Friday, May 13, 2011

If Only...

If only... Do you ever say those words?  A rhetorical question, I know.  We all say that.  If only I could lose 10 lbs...  If only my kids would listen...  If only I had more money... 

In the moments that followed Mike's death, I cannot tell you how many times I asked that question.  If only I had taken Mike's symtoms more seriously, if only the dr. had told him to go to the emergency room, if only money hadn't been so tight then Mike would have gone to the dr earlier, if only he had been given an echo cardiogram they would have seen the defect, if only I had gone into the room at 11:30 instead of noon.  I was eaten up with guilt.  I thought if I had done something different I would have been able to change it all.  Then there are these  if only questions... if only I had been a better wife, if only I had told him I loved him one more time, if only he really knew how I felt, if only I had one more moment back.  I was consumed for weeks about the if onlys... I so wanted what happened to change.  I wanted him back so badly I created ideas in my head of what I could have, or more importantly, should have done that would have saved his life.  It was all I thought of every moment. 

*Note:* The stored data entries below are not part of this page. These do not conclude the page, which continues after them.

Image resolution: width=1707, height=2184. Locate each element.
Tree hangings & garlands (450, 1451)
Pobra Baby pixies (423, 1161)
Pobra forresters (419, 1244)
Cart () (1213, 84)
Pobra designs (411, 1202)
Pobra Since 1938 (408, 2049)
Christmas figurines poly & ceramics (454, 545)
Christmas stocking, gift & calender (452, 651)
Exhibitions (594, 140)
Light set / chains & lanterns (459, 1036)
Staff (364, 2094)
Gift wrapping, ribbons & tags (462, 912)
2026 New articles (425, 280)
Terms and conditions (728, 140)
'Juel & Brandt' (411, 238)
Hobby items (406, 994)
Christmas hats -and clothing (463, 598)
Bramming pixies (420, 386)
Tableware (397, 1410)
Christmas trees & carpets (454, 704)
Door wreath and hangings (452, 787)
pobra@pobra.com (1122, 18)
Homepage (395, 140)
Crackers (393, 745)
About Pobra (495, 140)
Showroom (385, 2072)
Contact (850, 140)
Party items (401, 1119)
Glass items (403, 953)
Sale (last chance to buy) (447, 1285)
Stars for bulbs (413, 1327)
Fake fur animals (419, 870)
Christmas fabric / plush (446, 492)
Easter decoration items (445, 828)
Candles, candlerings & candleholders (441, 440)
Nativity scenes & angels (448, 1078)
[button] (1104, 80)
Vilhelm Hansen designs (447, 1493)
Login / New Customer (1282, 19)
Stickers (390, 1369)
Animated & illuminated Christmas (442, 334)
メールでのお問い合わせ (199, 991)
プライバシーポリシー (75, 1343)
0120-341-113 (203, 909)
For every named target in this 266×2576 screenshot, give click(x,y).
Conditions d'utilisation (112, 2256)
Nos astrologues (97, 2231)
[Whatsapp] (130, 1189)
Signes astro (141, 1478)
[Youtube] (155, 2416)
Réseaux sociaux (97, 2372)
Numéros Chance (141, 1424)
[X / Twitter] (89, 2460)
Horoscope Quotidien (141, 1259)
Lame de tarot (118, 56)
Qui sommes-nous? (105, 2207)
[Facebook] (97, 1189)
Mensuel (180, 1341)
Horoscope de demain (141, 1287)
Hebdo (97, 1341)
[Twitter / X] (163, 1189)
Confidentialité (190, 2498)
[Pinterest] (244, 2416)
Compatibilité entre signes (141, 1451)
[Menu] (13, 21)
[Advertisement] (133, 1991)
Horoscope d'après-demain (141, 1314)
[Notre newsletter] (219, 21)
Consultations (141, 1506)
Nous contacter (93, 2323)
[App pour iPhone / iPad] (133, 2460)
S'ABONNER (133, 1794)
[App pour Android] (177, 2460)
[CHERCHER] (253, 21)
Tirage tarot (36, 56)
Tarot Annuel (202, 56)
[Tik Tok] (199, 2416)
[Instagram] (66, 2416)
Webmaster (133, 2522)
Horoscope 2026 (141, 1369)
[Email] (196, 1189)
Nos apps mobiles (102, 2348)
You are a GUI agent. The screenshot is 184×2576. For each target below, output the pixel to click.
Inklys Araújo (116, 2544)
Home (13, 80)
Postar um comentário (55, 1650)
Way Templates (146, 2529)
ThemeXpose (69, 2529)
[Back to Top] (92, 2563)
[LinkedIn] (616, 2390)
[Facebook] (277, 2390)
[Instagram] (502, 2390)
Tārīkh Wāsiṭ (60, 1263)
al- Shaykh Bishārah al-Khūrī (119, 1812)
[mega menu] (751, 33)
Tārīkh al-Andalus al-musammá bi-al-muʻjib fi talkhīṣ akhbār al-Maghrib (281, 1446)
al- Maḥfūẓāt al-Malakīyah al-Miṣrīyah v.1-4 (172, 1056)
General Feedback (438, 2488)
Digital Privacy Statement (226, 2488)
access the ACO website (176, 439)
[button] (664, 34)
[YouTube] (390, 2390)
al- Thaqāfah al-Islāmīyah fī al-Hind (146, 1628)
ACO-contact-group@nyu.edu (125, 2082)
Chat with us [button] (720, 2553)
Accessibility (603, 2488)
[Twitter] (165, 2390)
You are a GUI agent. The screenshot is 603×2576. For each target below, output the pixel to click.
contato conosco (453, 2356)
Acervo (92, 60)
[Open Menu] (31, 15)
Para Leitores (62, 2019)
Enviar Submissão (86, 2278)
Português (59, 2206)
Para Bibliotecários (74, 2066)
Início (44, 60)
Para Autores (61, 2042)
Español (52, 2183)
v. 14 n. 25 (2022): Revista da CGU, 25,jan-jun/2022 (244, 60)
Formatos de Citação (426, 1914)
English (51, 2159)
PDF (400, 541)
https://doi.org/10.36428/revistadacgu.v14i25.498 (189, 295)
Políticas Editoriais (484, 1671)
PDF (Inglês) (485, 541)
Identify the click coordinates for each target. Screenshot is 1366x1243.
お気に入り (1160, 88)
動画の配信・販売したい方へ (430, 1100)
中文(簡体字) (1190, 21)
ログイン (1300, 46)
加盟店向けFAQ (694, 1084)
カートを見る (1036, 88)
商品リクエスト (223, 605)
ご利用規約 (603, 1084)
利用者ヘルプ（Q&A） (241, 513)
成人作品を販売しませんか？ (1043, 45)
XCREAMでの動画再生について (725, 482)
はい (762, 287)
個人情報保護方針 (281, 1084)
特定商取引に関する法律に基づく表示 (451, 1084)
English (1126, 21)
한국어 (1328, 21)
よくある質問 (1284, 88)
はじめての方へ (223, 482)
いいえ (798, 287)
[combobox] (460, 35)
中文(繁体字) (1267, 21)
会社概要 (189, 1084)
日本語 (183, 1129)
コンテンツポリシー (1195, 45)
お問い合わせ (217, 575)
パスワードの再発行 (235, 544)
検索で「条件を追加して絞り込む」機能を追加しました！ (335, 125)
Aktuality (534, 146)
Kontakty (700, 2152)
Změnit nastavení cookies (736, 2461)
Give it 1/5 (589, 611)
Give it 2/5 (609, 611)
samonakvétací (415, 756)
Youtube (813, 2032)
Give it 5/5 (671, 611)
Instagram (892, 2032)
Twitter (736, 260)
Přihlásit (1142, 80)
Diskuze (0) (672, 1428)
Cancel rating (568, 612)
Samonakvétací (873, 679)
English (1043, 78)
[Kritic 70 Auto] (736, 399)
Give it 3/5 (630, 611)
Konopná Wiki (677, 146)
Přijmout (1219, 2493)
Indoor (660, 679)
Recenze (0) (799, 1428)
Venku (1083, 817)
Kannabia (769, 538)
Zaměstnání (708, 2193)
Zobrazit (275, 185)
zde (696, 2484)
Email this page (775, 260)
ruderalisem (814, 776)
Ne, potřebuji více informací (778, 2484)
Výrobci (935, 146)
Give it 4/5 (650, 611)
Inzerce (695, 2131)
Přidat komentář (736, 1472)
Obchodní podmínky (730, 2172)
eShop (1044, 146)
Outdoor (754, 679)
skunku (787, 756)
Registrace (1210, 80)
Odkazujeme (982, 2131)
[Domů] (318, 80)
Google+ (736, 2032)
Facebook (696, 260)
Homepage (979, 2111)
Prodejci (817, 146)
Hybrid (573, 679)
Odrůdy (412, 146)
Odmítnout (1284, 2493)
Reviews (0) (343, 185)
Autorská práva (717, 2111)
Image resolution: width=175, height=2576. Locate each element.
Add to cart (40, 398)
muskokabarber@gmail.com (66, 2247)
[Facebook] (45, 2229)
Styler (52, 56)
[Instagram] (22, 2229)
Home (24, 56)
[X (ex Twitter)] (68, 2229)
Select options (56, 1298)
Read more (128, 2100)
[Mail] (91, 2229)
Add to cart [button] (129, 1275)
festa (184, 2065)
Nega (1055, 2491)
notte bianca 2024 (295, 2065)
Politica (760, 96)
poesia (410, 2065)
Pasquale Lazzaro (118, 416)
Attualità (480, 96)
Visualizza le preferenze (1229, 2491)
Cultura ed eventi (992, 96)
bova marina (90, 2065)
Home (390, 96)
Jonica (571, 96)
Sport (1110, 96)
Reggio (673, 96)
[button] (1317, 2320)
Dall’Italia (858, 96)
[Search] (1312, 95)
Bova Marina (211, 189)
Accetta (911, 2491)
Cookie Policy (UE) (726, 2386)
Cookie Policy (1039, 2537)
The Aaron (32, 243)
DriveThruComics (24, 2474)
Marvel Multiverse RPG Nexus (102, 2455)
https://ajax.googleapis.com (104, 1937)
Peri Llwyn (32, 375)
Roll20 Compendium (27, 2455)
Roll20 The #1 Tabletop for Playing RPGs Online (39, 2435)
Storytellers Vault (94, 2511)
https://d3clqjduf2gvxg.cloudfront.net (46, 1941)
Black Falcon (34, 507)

Finally one day I just said...I didn't, so now what?  Mike wasn't coming back and I couldn't change that with my if onlys.  And if I continued to ask if only, I would never get over my guilt. I started to remember all that I did do.  I comforted Mike.  I told him I loved him the night before he died.  I layed with him in the bed that morning and rubbed his head.  I did love him enough and he knew it.  I have to hold onto all the wonders that we had.  And learn from what I didn't do.  

So anyone who is reading this and is asking if only, go back and think of the things you did right and hold onto them.  Don't let the guilt eat you up.  Regrets are hard to live with.  Use today to tell your family and friends you love them, to say thank you to someone special, to laugh a little louder or just smile at a stranger.  Because you have the power to change the if onlys to right now.